Surely it cannot be so long since the horrific events of the Holocaust that the Jewish community can stand by idly and ignore the devastation of an entire group of people.
It was the Holocaust which spawned the term ‘genocide’ – from the Greek ‘genus’ meaning ‘race’ or ‘people’ and Latin ‘cīdere’ meaning ‘to kill’. “Genocide” was first used in 1945, and soon after defined in the 1948 Convention on the Prevention and Punishment of Genocide as ‘acts committed with intent to destroy, in whole or in part, a national, ethnical, racial or religious group’.
Significantly, this means that once it has been determined by a party state that a genocide has been committed, there is a duty to act. Because of this, states have an incentive to avoid use of the term so as to avoid the duty to intervene.
René Cassin, the Jewish human rights organisation, wants the UK to stop relying on semantics in an effort to avoid its international legal obligation to take action to stop the killing in Sudan.

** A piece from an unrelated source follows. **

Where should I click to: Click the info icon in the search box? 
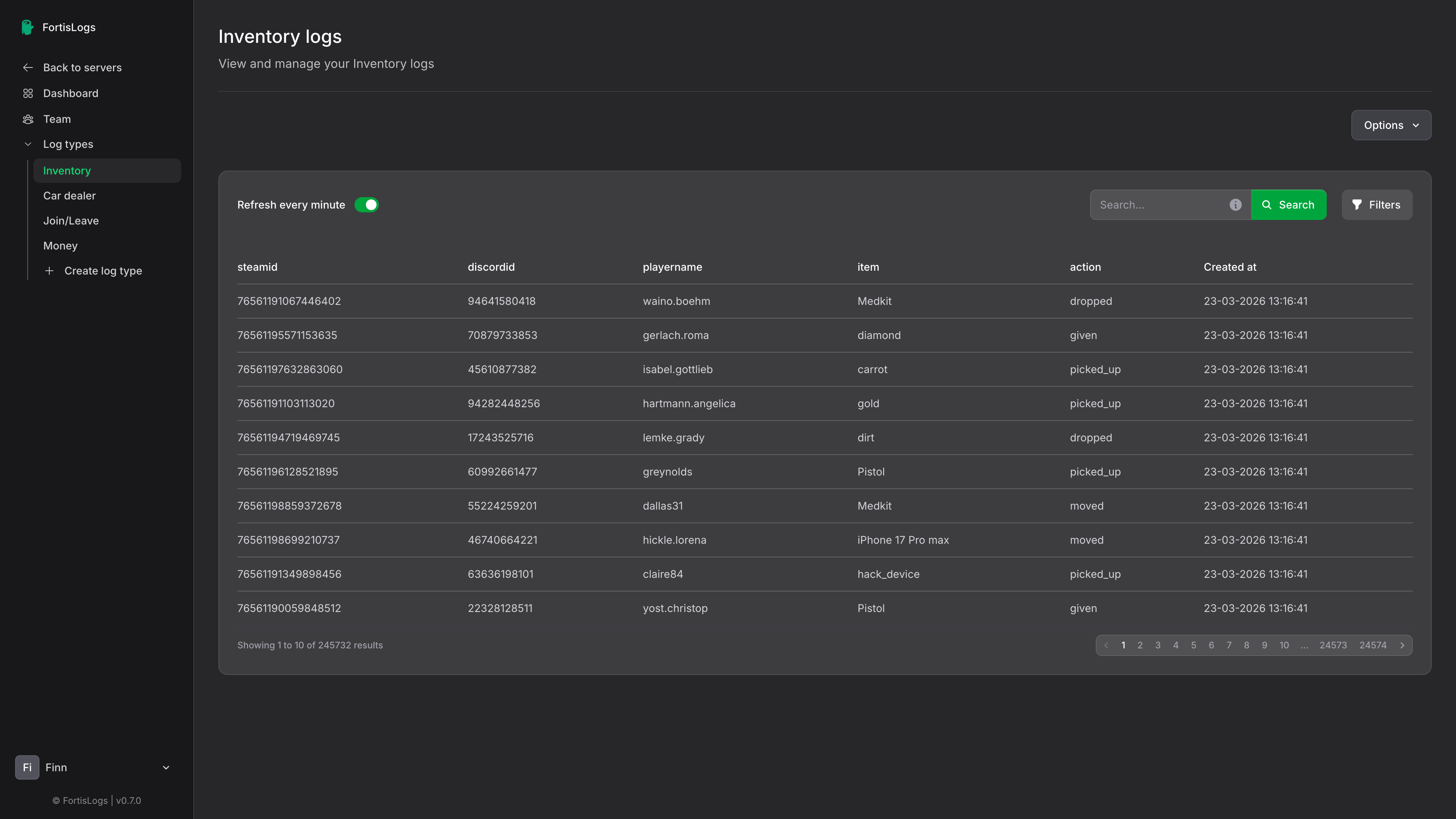click(x=1235, y=205)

Together with Baroness Caroline Cox and the Humanitarian Aid Relief Trust, René Cassin is calling on the Jewish and wider community to use the month of April, which is Genocide Prevention Month, to pressure the government to acknowledge that the acts occurring in Sudan constitute genocide, thus triggering its obligations under the Genocide Convention to stop the killing.
We are also calling on the UK government to use its newly obtained seat on the UN Human Rights Council to insist that the Sudanese government allow humanitarian aid such as food and first aid to the region.